Tumore alla mammella: la diagnosi precoce è vita

Prevenzione Sopravvivenza (quasi) al 100% nei casi intercettati per tempo. Al meeting europeo di Milano, le novità sul fronte terapeutico ma non solo

In Europa il tumore della mammella uccide circa 90 mila donne ogni anno ed è la prima causa di morte per le donne tra i 35 e 59 anni. La prevenzione è fondamentale, perché la sopravvivenza è fortemente correlata allo stadio in cui il tumore viene scoperto: da quasi il 100 per cento per chi ha avuto una diagnosi in stadio molto precoce, al 30 per cento per chi scopre il tumore in stato metastatico.

Nei giorni scorsi Milano ha ospitato la 14esima edizione della European Breast Cancer Conference (Ebcc14), il meeting internazionale sul cancro più importante d’Europa, l’unico che coinvolge in un’ottica multidisciplinare tutti i principali attori che si occupano di cancro al seno. L’evento è organizzato dal Breast Cancer Group di Eortc (European Organisation for Research and Treatment of Cancer) in partnership con Eusoma (European Society of Breast Cancer Specialists) ed Europa Donna.

«In Italia nel 2022 sono stati diagnosticati circa 55.700 nuovi casi nelle donne, per le quali la neoplasia mammaria è il tumore più frequentemente riscontrato, a cui si aggiungono 1.500 casi negli uomini» spiega il professor Giuseppe Curigliano, ordinario di Oncologia Medica all’Università Statale di Milano e direttore della Divisione Sviluppo di Nuovi Farmaci per Terapie Innovative dell’Istituto Europeo di Oncologia (Ieo) di Milano, oltre che presidente del comitato nazionale organizzatore dell’Ercc14. «La stima delle morti per tumore della mammella nel nostro Paese nel 2021 è di 12.500 – aggiunge Curigliano -. La sopravvivenza 5 anni dopo la diagnosi è stata riscontrata nel 91% dei casi e questo dato si avvicina al 98% per i tumori allo stadio iniziale. I tassi di mortalità sono tra i più bassi d’Europa e abbiamo i migliori risultati in termini di sopravvivenza per il tumore al seno metastatico». La ricerca in questo settore ha fatto enormi progressi sul fronte delle cure e questo si traduce in un approccio sempre più personalizzato per i pazienti.

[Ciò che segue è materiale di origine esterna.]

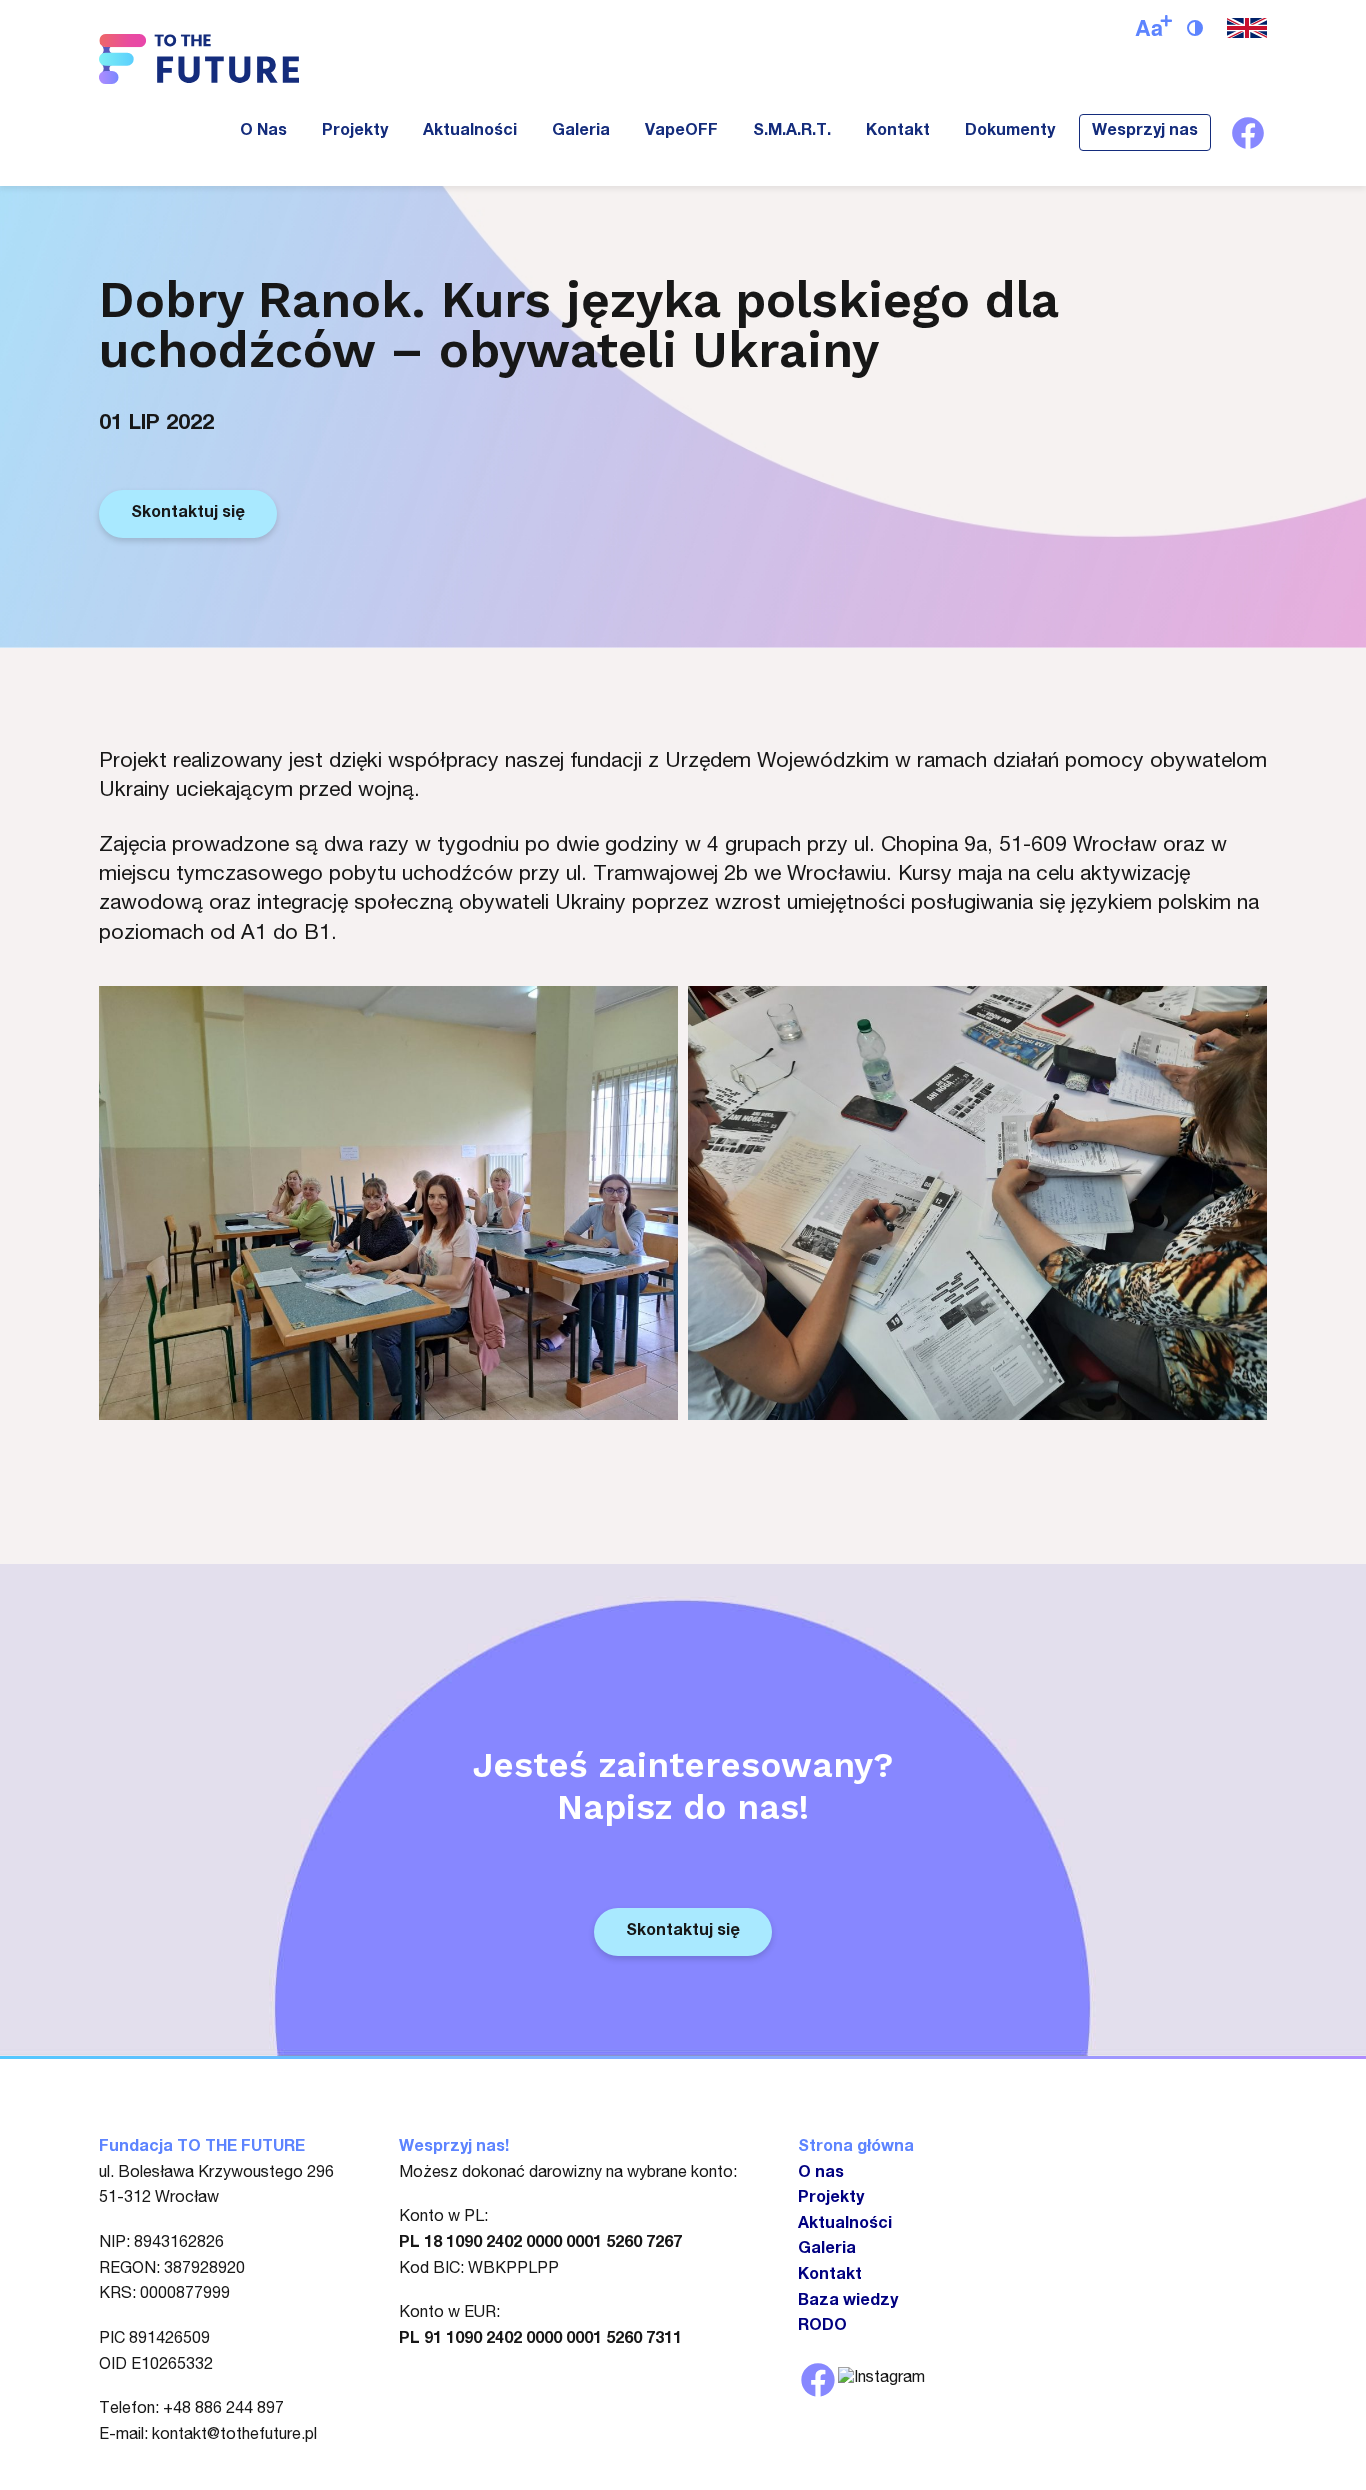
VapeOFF (681, 132)
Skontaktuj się (188, 514)
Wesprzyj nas (1145, 132)
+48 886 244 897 (223, 2410)
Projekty (355, 132)
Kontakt (898, 132)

L’evento scientifico, infatti, grazie alla partecipazione di cento relatori provenienti da tutto il mondo, ha coperto l’intero spettro dei temi riguardanti il tumore al seno e ha posto l’attenzione sulle novità in diversi ambiti quali l’impatto dello stile di vita, lo screening, l’utilizzo dell’Intelligenza Artificiale, l’immunoterapia, l’epidemiologia e i risultati delle terapie, la genetica.

Sul fronte delle terapie, ad esempio, i risultati di fase 3 di un ampio studio clinic hanno dimostrato come le pazienti con tumore della mammella triplo negativo non traggono beneficio dall’aggiunta di atezolizumab al trattamento chemioterapico dopo l’intervento chirurgico.

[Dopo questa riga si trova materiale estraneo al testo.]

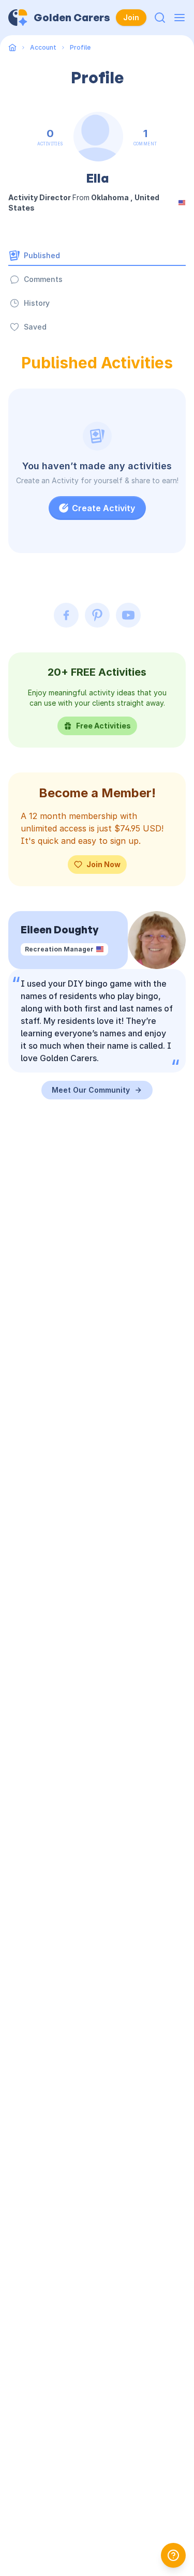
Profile (80, 47)
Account (43, 47)
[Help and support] (173, 2555)
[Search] (160, 17)
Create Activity (103, 508)
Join (131, 17)
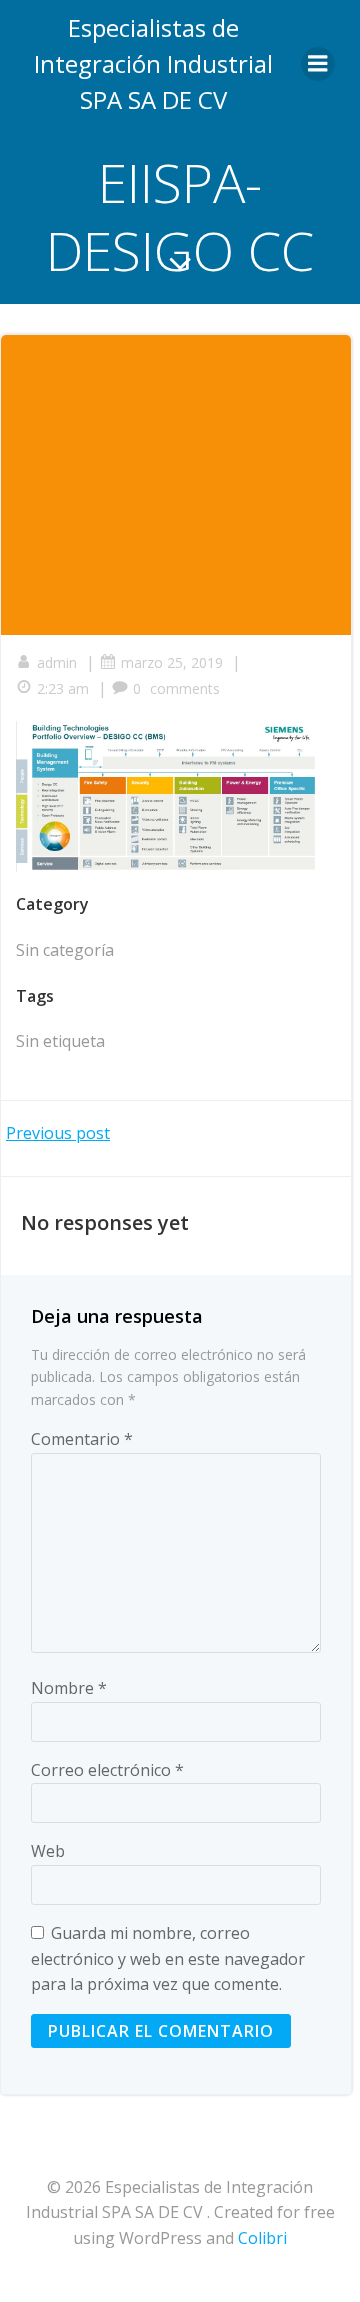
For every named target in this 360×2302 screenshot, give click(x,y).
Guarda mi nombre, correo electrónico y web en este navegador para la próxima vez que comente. (168, 1958)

Il tumore al seno triplo negativo, così chiamato perché le cellule cancerose non esprimono né recettori per estrogeni, né progesterone né per Her2, è più difficile da gestire e ha un maggior rischio di metastasi a distanza, cioè in altre parti del corpo. Una precedente ricerca ha suggerito che aggiungere un trattamento immunoterapico alla chemioterapia prima dell’intervento chirurgico può migliorare la sopravvivenza per questo gruppo di pazienti. I nuovi risultati mostrano che abbinare atezolizubam, un tipo di immunoterapia, con la chemioterapia dopo la chirurgia non porta gli stessi benefici. L’analisi conclusiva dello studio è stata presentata dalla dottoressa Heather McArthur, professore associato del Dipartimento di Medicina Interna e direttore clinico del Programma per il Tumore al Seno dell’Harold C. Simmons Comprehensive Cancer Center dell’Ut Southwestern Medical Center a Dallas, in Texas (Usa).